The Distributor or Service Provider will also receive fees at an annual rate
not to exceed .25% of average daily net assets of a Fund for performance by
the Distributor or Service Providers of some or all of the following
services:
- - maintaining accounts relating to clients that invest in shares;
- - arranging for bank wires;
- - responding to client inquiries relating to the services performed by the
Distributor or Service Provider;
- - responding to inquiries from clients concerning their investment in shares;
and
- - assisting clients in changing dividend options, account designations and
addresses.
- - providing information periodically to clients showing their position in
shares;
- - forwarding shareholder communications from the Funds such as proxies,
shareholder reports, annual reports, and dividend distribution and tax
notices to clients;
- - processing purchase exchange and redemption requests from clients and
placing orders with the Funds or its service providers;
- - providing sub-accounting with respect to shares beneficially owned by
clients; and
- - processing dividend payments from the Funds on behalf of clients.
These shareholder services are different from the distribution services
discussed above, and are not primarily intended to result in the sale of shares
of the Funds.
19
<PAGE>
DETERMINATION OF NET ASSET VALUE
The net asset value of a Fund serves as the basis for the purchase and
redemption price of that Fund's shares. The net asset value per share of a
Fund is calculated by dividing the market value of the Fund's securities plus
the values of its other assets, less all liabilities, by the number of
outstanding shares of the Fund. If market quotations are not readily
available, a security will be valued at fair value by the Board of Trustees
or by the Advisor using methods established or ratified by the Board of
Trustees.
For purposes of determining net asset value per share of a Fund, options and
futures contracts will be valued 15 minutes after the 4:00 P.M., Eastern
Time, close of regular trading on the NYSE, except that futures contracts
traded on the Chicago Board of Trade ("CBOT") will be valued at 3:00 P.M.,
Eastern Time, the close of trading of that exchange. Options on securities
and indices purchased by a Fund generally are valued at their last bid price
in the case of exchange-traded options or, in the case of options traded in
the over-the-counter ("OTC") market, the average of the last bid price as
obtained from two or more dealers unless there is only one dealer, in which
case that dealer's price is used. The value of a futures contract equals the
unrealized gain or loss on the contract settlement price for a like contract
acquired on the day on which the futures contract is being valued. The value
of options on futures contracts is determined based upon the current
settlement price for a like option acquired on the day on which the option is
being valued. A settlement price may not be used for the foregoing purposes
if the market makes a limit move with respect to a particular commodity.

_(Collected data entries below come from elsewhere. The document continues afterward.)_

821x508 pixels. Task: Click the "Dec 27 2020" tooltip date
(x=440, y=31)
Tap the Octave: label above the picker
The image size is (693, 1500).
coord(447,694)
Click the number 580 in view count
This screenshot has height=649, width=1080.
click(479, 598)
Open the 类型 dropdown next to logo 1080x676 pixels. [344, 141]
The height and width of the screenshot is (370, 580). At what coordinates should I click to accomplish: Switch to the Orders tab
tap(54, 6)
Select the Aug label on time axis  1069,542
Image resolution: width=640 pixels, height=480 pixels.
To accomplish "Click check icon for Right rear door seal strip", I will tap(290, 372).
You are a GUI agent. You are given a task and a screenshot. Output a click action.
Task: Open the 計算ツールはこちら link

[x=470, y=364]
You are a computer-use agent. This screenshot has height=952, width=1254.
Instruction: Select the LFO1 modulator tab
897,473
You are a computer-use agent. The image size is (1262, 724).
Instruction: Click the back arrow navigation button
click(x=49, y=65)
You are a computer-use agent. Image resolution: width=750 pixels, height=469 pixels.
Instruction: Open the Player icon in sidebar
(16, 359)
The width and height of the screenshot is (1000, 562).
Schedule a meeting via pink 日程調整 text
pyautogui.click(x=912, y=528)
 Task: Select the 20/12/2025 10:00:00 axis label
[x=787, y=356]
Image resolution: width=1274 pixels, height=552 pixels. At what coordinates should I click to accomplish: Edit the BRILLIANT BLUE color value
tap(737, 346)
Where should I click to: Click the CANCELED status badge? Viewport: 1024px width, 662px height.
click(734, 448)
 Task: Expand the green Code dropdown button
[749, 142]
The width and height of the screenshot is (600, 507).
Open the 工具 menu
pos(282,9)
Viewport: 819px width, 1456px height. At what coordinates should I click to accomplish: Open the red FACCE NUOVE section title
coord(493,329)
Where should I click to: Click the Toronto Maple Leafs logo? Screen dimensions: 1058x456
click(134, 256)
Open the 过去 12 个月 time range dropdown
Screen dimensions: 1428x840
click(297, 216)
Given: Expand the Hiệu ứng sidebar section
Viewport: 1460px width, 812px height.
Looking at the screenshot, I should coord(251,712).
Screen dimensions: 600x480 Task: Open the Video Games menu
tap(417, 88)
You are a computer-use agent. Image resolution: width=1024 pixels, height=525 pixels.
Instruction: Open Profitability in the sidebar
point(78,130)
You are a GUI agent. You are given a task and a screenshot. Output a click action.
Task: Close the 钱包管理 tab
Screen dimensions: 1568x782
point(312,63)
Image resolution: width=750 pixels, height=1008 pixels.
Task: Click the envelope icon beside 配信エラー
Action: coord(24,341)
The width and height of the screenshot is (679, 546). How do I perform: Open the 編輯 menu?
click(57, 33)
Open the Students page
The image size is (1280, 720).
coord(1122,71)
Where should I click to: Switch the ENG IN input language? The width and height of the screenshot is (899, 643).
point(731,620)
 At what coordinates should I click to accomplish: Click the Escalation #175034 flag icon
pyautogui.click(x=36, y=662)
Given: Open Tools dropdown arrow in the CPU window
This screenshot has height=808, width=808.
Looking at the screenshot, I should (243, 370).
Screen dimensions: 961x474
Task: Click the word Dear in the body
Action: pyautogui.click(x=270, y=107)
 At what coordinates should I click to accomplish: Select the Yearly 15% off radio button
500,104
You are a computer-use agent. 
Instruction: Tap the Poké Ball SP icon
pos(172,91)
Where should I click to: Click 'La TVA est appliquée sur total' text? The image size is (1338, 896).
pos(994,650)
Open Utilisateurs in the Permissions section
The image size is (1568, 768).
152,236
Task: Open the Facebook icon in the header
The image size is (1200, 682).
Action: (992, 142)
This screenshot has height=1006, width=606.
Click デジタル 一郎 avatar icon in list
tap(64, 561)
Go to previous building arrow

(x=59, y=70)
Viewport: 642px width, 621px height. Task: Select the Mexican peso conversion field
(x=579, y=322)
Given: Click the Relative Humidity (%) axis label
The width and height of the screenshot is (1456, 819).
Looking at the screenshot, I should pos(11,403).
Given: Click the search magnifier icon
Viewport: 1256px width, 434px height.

OTC securities held by a Fund shall be valued at the last sales price or, if no
sales price is reported, the mean of the last bid and asked price is used. The
portfolio securities of a Fund that are listed on national exchanges are taken
at the last sales price of such securities on such exchange; if no sales price
is reported, the mean of the last bid and asked price is used. For valuation
purposes, all assets and liabilities initially expressed in foreign currency
values will be converted into U.S. dollar values at the mean between the bid and
the offered quotations of such currencies against U.S. dollars as last quoted by
any recognized dealer. If such quotations are not available, the rate of
exchange will be determined in good faith by the Trustees. Dividend income and
other distributions are recorded on the ex-dividend date, except for certain
dividends from foreign securities which are recorded as soon as the Trust is
informed after the ex-dividend date.
Illiquid securities, securities for which reliable quotations or pricing
services are not readily available, and all other assets will be valued at their
respective fair value as determined in good faith by, or under procedures
established by, the Trustees, which procedures may include the delegation of
certain responsibilities regarding valuation to the Advisor or the officers of
the Trust. The officers of the Trust report, as necessary, to the Trustees
regarding portfolio valuation determination. The Trustees, from time to time,
will review these methods of valuation and will recommend changes which may be
necessary to assure that the investments of the Funds are valued at fair value.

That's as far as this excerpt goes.